Editor’s Note 1: For those in North America, Australia, Scandinavia, and elsewhere, courgette is the French term for zucchini.
Editor’s Note 2: This sounds amazing.
A great crowd pleaser for meat-eaters and vegetarians alike this quick midweek dinner will be on the table in under an hour.
- 1 tbsp olive oil
- 2 large courgettes, grated
- 1 clove of garlic, minced
- 1 tsp chilli flakes
- 1/3 15 oz tub of ricotta cheese
- 1/2 24 oz tomato pasta sauce
- 3 tbsp of Parmesan
- 6 sheets of lasagna
Step 1: Heat the oven to 375F/190C. Heat the olive oil in a pan. Cook the grated courgette, garlic and chilli until soft. Add the ricotta and 2 tbsp of Parmesan and mix well. Season to taste with salt & pepper.

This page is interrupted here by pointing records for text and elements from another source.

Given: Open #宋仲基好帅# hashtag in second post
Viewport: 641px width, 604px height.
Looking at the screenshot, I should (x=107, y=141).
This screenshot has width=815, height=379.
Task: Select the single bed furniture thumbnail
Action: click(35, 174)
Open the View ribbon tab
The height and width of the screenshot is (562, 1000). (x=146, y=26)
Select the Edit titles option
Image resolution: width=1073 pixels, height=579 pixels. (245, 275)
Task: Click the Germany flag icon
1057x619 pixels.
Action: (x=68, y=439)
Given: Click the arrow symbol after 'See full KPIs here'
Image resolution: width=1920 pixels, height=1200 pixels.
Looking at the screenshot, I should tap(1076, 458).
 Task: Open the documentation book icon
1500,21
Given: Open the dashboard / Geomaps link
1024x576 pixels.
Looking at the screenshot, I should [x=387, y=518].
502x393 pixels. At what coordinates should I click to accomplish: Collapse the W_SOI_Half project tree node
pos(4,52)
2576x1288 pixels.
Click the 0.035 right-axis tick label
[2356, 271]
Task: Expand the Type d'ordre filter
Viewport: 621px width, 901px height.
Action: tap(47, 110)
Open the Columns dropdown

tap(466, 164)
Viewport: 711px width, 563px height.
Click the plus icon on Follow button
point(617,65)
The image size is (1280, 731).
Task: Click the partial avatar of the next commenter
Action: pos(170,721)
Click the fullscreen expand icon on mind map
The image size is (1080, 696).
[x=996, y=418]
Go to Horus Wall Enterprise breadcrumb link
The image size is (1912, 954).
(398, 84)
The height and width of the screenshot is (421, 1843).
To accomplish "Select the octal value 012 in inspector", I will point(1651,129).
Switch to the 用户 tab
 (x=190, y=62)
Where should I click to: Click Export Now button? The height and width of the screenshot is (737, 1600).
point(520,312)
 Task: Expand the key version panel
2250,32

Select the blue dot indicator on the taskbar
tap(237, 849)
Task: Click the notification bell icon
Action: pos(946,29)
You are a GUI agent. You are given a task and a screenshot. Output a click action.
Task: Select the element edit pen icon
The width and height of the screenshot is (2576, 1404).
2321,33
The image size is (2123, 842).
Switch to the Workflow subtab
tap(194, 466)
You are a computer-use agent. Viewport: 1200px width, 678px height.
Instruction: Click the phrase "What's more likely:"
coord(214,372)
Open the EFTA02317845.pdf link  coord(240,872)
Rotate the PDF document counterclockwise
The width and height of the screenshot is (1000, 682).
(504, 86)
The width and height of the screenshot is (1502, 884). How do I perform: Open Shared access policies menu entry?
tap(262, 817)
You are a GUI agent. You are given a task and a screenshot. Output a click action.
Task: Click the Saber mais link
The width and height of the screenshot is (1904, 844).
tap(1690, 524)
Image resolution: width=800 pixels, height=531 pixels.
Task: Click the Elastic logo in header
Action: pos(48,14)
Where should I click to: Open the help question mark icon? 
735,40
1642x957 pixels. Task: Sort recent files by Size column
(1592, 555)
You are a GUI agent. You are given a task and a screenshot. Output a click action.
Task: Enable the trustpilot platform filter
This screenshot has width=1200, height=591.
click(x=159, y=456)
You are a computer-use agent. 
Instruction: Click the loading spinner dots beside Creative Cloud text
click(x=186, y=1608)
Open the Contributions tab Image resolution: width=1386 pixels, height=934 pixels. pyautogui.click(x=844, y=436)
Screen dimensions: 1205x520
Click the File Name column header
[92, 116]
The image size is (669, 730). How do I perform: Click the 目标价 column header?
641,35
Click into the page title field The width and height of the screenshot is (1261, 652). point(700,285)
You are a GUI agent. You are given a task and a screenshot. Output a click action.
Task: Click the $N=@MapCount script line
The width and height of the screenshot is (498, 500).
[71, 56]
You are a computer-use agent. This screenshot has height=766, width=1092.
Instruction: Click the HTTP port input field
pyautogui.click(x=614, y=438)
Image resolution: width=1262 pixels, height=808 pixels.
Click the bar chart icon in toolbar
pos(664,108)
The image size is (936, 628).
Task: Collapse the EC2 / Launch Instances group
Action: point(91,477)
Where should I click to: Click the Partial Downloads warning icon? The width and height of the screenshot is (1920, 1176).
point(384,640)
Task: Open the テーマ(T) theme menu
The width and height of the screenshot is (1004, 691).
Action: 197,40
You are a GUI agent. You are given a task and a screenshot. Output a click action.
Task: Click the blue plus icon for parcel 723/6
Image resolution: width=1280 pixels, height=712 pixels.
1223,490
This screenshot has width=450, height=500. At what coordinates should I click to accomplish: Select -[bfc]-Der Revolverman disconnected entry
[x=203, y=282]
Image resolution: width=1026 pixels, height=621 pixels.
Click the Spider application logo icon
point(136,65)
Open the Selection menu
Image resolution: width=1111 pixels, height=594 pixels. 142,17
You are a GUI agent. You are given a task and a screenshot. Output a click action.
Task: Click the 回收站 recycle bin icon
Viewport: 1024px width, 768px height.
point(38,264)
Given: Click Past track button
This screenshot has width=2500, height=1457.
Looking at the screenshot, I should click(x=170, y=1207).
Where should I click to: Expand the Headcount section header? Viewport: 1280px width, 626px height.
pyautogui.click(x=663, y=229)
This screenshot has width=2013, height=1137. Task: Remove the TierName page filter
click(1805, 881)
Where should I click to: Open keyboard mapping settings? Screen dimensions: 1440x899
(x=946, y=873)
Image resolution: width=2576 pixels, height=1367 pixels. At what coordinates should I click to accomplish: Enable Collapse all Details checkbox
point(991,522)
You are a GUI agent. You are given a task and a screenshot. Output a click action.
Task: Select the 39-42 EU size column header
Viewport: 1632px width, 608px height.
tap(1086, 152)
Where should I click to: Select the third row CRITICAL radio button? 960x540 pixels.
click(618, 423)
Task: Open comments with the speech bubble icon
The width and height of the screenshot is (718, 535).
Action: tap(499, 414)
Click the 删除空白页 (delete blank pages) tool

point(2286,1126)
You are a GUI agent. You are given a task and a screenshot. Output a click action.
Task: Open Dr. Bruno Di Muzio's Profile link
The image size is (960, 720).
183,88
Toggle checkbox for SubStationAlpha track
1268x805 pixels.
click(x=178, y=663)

Step 2: Place a layer of the mix in the bottom of a small stoneware dish. Add a quarter of the tomato mix then cover with 2 sheets of lasagne. Repeat this twice, ending with lasagne. Spoon over the remaining tomato mix and sprinkle over the remaining Parmesan. Place in the oven and bake for 20-30 minutes until bubbling and the Parmesan golden brown.
Step 3: Plate up and serve with a side salad or for a peppery bite arugula.